In general, division is computationally difficult, so when dividing by a constant, it is far better to multiply by the reciprocal of that constant. For example, consider replacing a/10 with the product a*0.01 and then using the binary representation of the constant 0.01 as a fixed point number:

.00011001100110011001100110011001₂ = .19999999₁₆

The above is not rounded, and as a rule, we will get better results if we round; as such, we should use:

.00011001100110011001100110011010₂ = .1999999A₁₆

This number has 15 1-bits in it, so multiplication by this constant requires exactly 15 add-and-shift steps. If an integer (a fixed point number with no bits in the fractional part) is multiplied by this fraction (a fixed point number with no bits in the integer part), the most significant 32 bits of the 64 bit product will be the integer part of the product, and the least significant 32 bits will be the fractional part.

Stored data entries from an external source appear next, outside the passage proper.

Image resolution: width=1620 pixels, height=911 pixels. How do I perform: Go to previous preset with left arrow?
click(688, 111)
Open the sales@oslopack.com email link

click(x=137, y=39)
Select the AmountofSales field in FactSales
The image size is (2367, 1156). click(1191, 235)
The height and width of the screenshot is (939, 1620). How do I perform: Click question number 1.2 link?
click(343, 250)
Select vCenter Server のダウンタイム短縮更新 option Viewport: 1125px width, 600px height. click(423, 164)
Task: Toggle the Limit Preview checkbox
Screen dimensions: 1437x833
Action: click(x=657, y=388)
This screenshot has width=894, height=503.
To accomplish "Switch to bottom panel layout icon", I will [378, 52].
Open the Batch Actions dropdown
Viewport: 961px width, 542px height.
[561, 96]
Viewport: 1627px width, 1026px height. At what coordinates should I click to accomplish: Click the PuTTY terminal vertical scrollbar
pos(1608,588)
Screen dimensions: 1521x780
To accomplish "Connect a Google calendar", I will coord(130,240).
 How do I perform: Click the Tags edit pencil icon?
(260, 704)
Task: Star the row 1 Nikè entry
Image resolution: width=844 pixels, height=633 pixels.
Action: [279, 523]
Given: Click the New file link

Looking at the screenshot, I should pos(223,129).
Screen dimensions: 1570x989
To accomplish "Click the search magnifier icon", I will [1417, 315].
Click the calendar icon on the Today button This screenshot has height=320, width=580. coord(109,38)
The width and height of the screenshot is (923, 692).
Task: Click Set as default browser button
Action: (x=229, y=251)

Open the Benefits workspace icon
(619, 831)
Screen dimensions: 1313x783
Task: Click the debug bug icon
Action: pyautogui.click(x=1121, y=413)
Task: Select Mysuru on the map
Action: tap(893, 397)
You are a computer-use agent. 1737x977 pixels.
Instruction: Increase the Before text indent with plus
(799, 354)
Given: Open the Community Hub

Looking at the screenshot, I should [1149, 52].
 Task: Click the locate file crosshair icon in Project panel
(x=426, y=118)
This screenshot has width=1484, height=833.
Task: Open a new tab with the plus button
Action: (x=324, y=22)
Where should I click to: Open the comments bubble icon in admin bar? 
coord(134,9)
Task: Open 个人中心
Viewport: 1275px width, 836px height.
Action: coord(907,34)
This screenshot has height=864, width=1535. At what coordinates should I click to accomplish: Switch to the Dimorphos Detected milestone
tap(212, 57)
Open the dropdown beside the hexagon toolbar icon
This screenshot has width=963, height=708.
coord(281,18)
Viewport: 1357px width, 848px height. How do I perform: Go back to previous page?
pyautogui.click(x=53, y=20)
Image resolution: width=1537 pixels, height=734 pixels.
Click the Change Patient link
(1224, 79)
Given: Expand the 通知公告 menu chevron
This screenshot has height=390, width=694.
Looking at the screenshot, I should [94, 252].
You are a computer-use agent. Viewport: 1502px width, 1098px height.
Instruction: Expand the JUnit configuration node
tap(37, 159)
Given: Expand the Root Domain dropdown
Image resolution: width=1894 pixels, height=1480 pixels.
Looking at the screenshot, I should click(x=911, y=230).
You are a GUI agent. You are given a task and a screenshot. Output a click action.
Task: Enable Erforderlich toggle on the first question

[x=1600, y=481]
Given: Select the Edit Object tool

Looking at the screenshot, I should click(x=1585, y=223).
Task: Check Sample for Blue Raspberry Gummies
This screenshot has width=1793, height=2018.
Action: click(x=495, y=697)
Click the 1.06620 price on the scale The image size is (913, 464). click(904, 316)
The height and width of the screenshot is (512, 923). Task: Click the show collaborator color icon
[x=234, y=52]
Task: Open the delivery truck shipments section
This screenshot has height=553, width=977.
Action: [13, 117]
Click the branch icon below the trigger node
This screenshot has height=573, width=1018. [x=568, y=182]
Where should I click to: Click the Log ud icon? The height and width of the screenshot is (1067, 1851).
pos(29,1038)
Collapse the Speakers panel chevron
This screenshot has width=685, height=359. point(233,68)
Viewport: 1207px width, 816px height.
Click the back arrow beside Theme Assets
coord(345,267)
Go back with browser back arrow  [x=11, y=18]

The method discussed above is called reciprocal multiplication, and most modern high quality compilers use this method for division by a constants. On the hawk machine, the instruction ADDSRU can be used to discard the least significant bits of a product as it is accumulated. As a result, the fastest way to divide an unsigned integer by 10 on the Hawk machine is as follows:

;       R3 = R2 / 10
;               reciprocal multiply
;               1/10 = .0001 1001 1001 1001 1001 1001 1001 1010

        MOVE    R3,R2
        ADDSR   R3,R0,2 ; x .010
        ADDSR   R3,R2,1 ; x .1010
        ADDSR   R3,R2,3 ; x .0011010
        ADDSR   R3,R2,1 ; x .10011010
        ADDSR   R3,R2,3 ; x .00110011010
        ADDSR   R3,R2,1 ; x .100110011010
        ADDSR   R3,R2,3 ; x .001100110011010
        ADDSR   R3,R2,1 ; x .1001100110011010
        ADDSR   R3,R2,3 ; x .0011001100110011010
        ADDSR   R3,R2,1 ; x .10011001100110011010
        ADDSR   R3,R2,3 ; x .00110011001100110011010
        ADDSR   R3,R2,1 ; x .100110011001100110011010
        ADDSR   R3,R2,3 ; x .001100110011001100110011010
        ADDSR   R3,R2,1 ; x .1001100110011001100110011010
        ADDSR   R3,R2,4 ; x .00011001100110011001100110011010

Signed Fractions

Just as there are many options for representing signed integers, there are many options for representing signed fixed point numbers. On a modern binary computer, the most common approach is to use the 2's complement number system, exactly as is used for integers. Thus, for our example machine shop, we might use the folloing form:

 _v_____ _______ _______ _______ _______ _______v_______ _______
|_|_|_|_|_|_|_|_|_|_|_|_|_|_|_|_|_|_|_|_|_|_|_|_|_|_|_|_|_|_|_|_|
 s^            23 bit integer part              ^ 8 bit fraction

The following example numbers show the 32 bit binary equivalents of decimal numbers in this system:

00000000000000000000000100000000 =  1.00
11111111111111111111111100000000 = -1.00
00000000000000000000000111111111 =  1.99609375
11111111111111111111111000000001 = -1.00390625
00000000000000000000000000000001 =  1.00390625
11111111111111111111111111111111 = -1.00390625

To divide a signed number by 10, we must use ADDSR instructions instead of ADDSRU instructions. The ADDSR instruction preserves the sign of the number as it shifts, so the result will have the same sign as the original number. There is one problem with division of negative numbers by a positive divisor! Consider using

	SR	R1,1

to divide R1 by 2. This will produce exactly the result you expect if R1 is evenly divisible by 2, but if it is not, it will tend to be off by 1 from what you might expect. The reason is, the remainder after division using shifting is always positive, and as a result, the quotient will be off by exactly what it takes to give the remainder the right sign.